The first book to be both written and illustrated by Edward Gorey was The Unstrung Harp, published in 1953. It introduces the neo-Edwardian settings that Gorey would use for all his fiction, but unlike any of the books that followed, this one has considerable amounts of text accompanying the very detailed illustrations. It also lacks the Grand Guignol content that Gorey would become famous for via The Gashlycrumb Tinies. Instead it’s a slow-burn of a book that uses a steady build-up of incongruous details to create its effects.

Clavius Frederick Earbrass, the author of ‘The Truffle Plantation’, ‘A Moral Dustbin’, ‘Was It Likely?’, the ‘Hipdeep trilogy’ and other books, has begun writing his new novel. The title is selected at random from a list of them he keeps in a little green note-book”. He is finding the process very trying and spends much of his time brooding, despairing or superstitiously working through various writing rituals to help him produce his text. Gorey’s beautifully intricate drawings show the author wandering around his fancy home near the village of Collapsed Pudding, drinking tea, gazing out of a window, sitting in the bath, featuring a lot of crosshatched penwork but with a slightly looser line than later books. The pictures, like the text, have a vaguely parodic feel, pushing at the edges of how a conventional narrative would work.

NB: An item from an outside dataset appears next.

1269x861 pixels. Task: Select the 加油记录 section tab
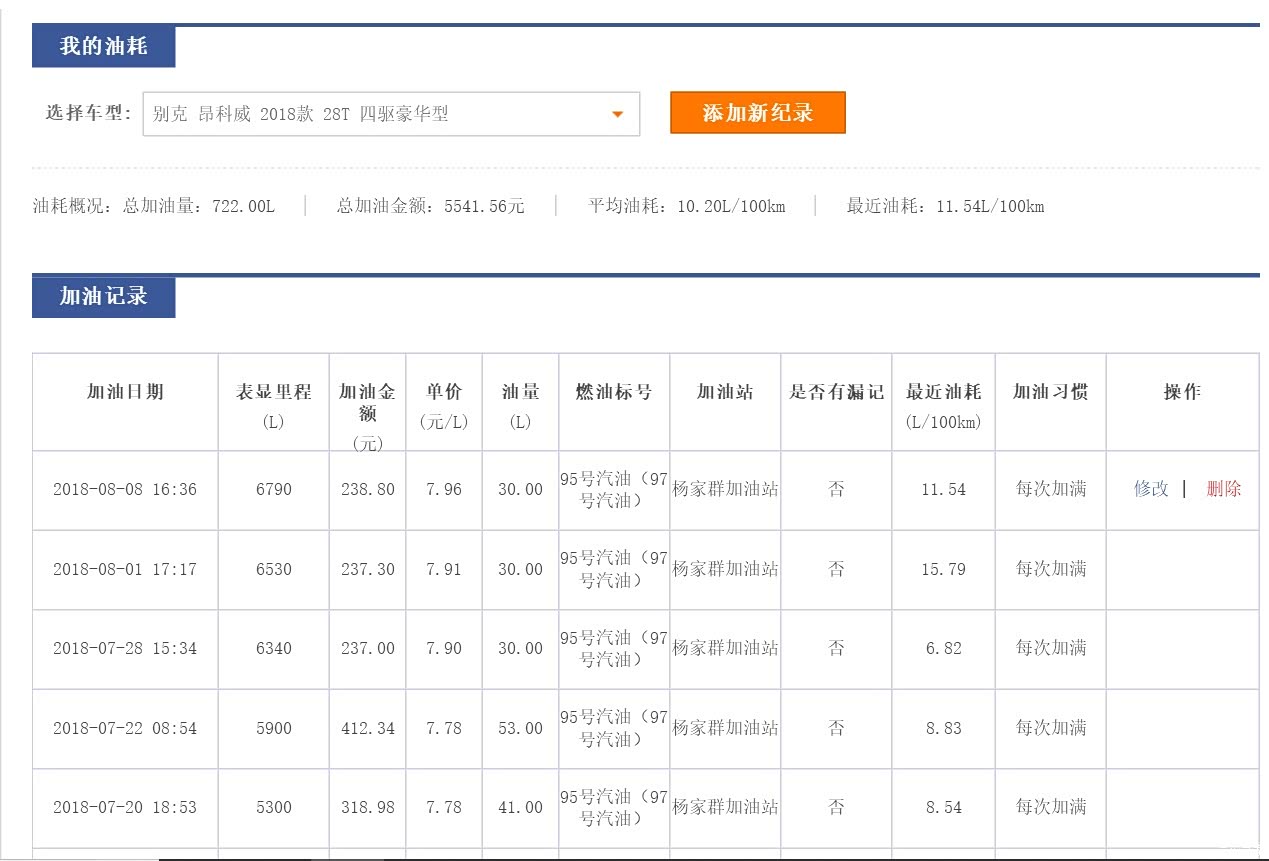coord(103,297)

“The first draft of TUH is more than half finished, and for some weeks its characters have been assuming a fitful and cloudy reality. Now, a minor one named Glassglue has materialized at the head of the stairs as his creator is about to go down to dinner. Mr Earbrass was aware of the peculiarly unpleasant nubs on his greatcoat, but not the blue-tinted spectacles. Glassglue is about to mutter something in a tone too low to be caught and, stepping sideways, vanish.”

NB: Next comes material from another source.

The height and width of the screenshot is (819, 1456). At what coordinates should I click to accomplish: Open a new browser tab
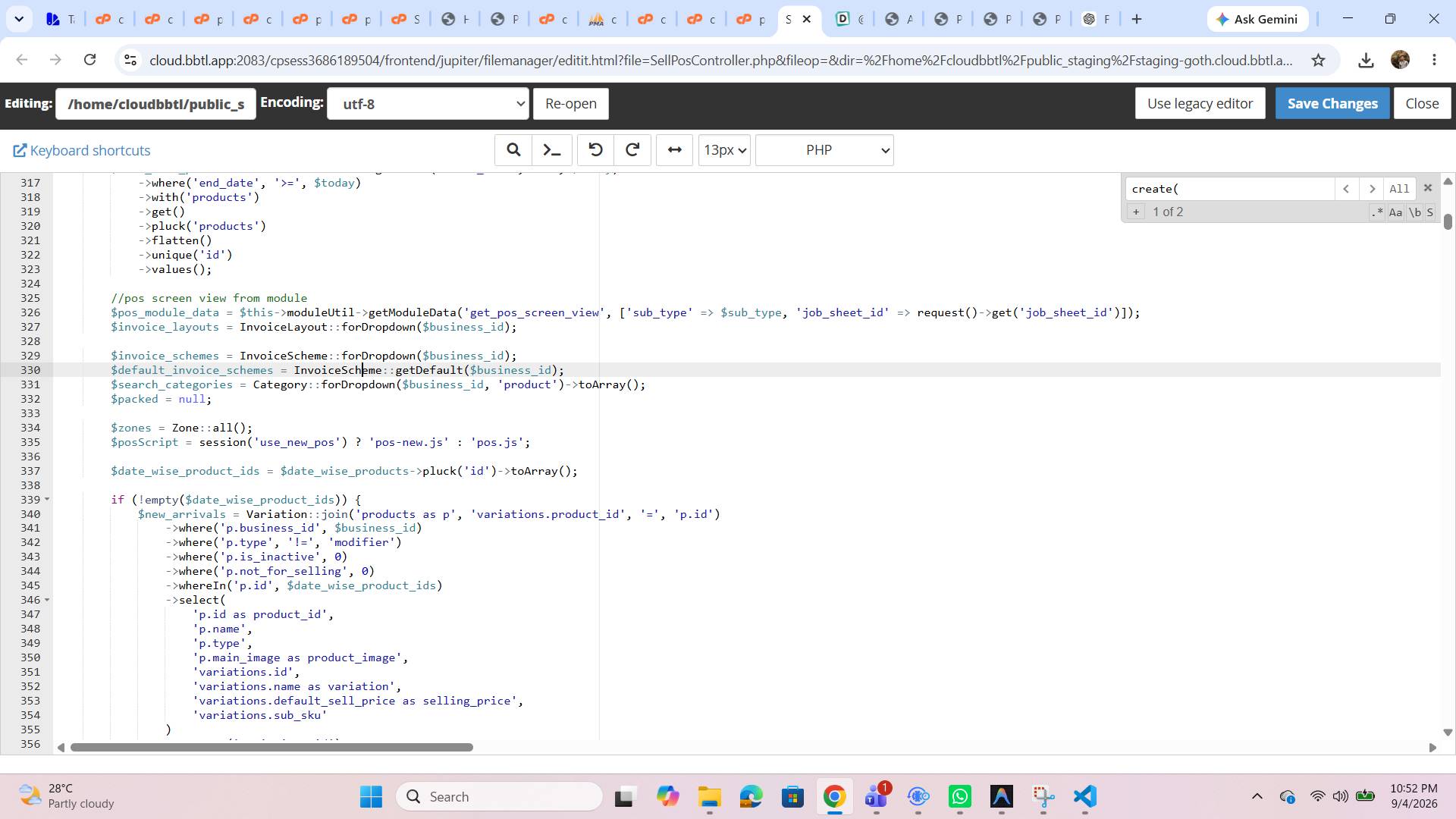tap(1136, 19)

Gorey’s world of archetypes and pastiche creates humour from the possibilities for ‘slippage’ that occur when rigid formality and constrained, genteel language is used to minimise or repress unpleasant or horrific things. Imagine a Henry James short story illustrated by Harvey Kurtzman, perhaps. The jokes are buried in the text or located in the gap between what the pictures show and what the words express. If this intrigues you, his work will definitely reward your curiosity.

Edward Gorey hand-lettered every word in his books himself, which is a big part of their idiosyncratic style. However in recent editions of The Unstrung Harp, Gorey’s lettering has been replaced with typeset text. This terrible decision robs the book of much of its charm (including an uncorrected spelling mistake on page 30). If you’d like to read it the way it was supposed to be seen, you’ll have to pick up an older edition. The Unstrung Harp has been reprinted so often they’re quite easy to find. You can also find the original version collected, along with fourteen other works including The Gashlycrumb Tinies, in Amphigorey.